Hidden Valuables and Body Searches

Jewish families across occupied Europe hid valuables in the walls of their homes, in cellars, in gardens, in synagogue floors, in the ground itself. The hiding was for survival. They believed, or hoped, that they would come back. The valuables were money for the journey home, gold to bribe officials at the next checkpoint, jewellery to convert to food and lodging, family heirlooms whose loss would have been one more break with the past on top of all the others. Most of the families never came back. The hidden valuables remained where they had been hidden. Some are still there. Most have been found, by the people who took the houses after the war, or by relic hunters, or by the construction workers who in the last thirty years have been turning over the foundations of the destroyed Jewish quarters of Warsaw, Łódź, Lublin, Pinsk, Vilna, Salonika and a hundred other places.

The pattern was widely understood. The Germans understood it too. The SS and the Wehrmacht ran extensive recovery operations on the Jewish housing in the ghettos as the deportations emptied them. Polish municipal records from 1942, 1943 show systematic German searches of the abandoned ghetto buildings in Warsaw, Lublin, Białystok and elsewhere, with German engineers tearing up floorboards, breaking up cellar walls, draining cisterns and digging in gardens. The German recovery effort took the larger, more obvious caches. What remained was what the Germans had missed, and what the surviving Polish, Lithuanian and Ukrainian neighbours had not yet got to.

The Warsaw Ghetto, after the uprising of April 1943 and its destruction, was a vast brick rubble field that the Germans had razed deliberately as punishment. The rubble field, in the centre of the city, sat there until late 1945. Polish private treasure hunting in the rubble began almost immediately after liberation. The poet Czesław Miłosz’s Campo dei Fiori, written in Warsaw in 1943, recorded the sight of the merry-go-round on Krasinski Square turning while the ghetto burned a few hundred metres away. The same square in 1945 was full of men with shovels.

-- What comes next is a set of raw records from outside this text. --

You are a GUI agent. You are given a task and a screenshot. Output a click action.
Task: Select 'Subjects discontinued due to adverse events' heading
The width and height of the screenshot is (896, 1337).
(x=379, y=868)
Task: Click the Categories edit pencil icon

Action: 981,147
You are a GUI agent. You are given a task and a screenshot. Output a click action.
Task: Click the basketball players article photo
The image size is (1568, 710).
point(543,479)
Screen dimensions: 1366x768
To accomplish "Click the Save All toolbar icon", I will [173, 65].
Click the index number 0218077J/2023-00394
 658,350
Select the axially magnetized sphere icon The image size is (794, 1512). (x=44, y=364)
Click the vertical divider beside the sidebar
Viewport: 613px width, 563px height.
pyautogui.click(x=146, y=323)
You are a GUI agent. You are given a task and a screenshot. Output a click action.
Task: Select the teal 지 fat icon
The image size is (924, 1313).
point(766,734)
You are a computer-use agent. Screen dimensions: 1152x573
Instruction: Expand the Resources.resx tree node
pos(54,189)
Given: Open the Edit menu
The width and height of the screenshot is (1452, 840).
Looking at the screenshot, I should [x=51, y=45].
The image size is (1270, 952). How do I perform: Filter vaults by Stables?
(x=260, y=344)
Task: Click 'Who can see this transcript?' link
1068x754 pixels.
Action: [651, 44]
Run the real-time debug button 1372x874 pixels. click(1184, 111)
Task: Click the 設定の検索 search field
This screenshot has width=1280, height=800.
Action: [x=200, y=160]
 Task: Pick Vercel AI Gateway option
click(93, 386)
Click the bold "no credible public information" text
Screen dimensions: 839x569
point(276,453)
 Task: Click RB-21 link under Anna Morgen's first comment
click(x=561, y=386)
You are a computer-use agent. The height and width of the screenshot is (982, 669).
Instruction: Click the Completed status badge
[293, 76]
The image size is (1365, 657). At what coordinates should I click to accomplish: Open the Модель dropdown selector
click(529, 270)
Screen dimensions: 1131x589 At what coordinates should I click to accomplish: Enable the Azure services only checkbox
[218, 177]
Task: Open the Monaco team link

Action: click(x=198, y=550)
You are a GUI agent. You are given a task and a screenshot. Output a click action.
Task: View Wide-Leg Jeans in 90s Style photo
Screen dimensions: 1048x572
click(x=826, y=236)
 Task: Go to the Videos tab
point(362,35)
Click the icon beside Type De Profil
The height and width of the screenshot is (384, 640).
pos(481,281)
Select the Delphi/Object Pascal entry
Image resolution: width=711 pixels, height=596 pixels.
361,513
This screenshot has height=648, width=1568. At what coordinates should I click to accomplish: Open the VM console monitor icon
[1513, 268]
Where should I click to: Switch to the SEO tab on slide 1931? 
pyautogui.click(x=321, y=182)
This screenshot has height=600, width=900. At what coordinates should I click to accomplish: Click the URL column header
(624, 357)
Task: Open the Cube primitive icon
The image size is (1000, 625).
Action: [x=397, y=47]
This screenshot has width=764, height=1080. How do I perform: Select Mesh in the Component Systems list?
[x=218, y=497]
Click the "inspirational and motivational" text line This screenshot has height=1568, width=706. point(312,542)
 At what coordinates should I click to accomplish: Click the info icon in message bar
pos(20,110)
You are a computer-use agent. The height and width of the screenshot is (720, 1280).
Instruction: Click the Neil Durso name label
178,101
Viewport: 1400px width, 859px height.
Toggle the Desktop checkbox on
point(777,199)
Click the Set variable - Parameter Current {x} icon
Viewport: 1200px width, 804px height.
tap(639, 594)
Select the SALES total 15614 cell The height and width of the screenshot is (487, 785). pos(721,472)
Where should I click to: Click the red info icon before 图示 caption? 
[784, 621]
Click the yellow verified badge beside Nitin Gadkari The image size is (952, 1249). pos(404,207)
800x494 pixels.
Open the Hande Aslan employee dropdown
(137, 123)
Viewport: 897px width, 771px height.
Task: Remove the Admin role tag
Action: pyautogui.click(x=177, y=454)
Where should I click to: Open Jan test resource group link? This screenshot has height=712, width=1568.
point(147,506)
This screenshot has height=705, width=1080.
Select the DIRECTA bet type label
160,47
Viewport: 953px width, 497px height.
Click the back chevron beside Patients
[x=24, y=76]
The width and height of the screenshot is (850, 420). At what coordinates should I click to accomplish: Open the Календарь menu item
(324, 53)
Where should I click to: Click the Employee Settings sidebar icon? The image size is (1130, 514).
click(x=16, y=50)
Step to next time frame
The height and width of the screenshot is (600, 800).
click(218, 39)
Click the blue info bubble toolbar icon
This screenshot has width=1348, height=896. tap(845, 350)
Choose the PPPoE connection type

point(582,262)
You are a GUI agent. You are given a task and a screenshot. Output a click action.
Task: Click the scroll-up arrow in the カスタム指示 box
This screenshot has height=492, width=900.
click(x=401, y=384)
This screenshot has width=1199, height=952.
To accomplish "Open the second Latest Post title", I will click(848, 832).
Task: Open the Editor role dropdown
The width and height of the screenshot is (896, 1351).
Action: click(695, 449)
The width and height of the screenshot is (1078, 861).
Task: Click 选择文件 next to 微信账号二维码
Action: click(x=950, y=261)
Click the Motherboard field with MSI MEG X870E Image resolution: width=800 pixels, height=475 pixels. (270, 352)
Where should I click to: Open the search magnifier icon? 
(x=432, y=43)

The hidden valuables that surfaced were sometimes returned to surviving family members. Many were not. Some Polish families took possession of the houses of deported Jewish families and found, on opening up the walls in the next years, the cash and gold the original owners had hidden. Cases of returning Jewish survivors who knocked on the doors of their old homes and asked for the cellar to be examined, only to be told by the new occupants that there was nothing there, are documented across Poland. Some of those cases ended in the survivor’s murder. The Kielce pogrom of 4 July 1946, in which Polish neighbours killed forty two returning Jewish survivors, was driven, among other things, by the fear that the survivors had come back to claim houses and hidden valuables.

The Oneg Shabbat archive, the most famous of the Warsaw ghetto’s hidden caches, was buried by Emanuel Ringelblum and his collaborators in milk cans and metal containers under the buildings on Nowolipki Street and Swietojerska Street between 1942 and 1943. Two of the three caches were recovered after the war: the first in September 1946, the second in December 1950. The third has never been found. It may be under what is now the Chinese embassy in Warsaw. The recovered material, around twenty five thousand pages of testimony, photographs, German posters, ration cards, letters, school exercises, even sweet-wrappers, is the largest single body of contemporaneous Jewish documentation of the catastrophe. The archive is held now at the Jewish Historical Institute in Warsaw and on permanent loan to UNESCO’s Memory of the World register.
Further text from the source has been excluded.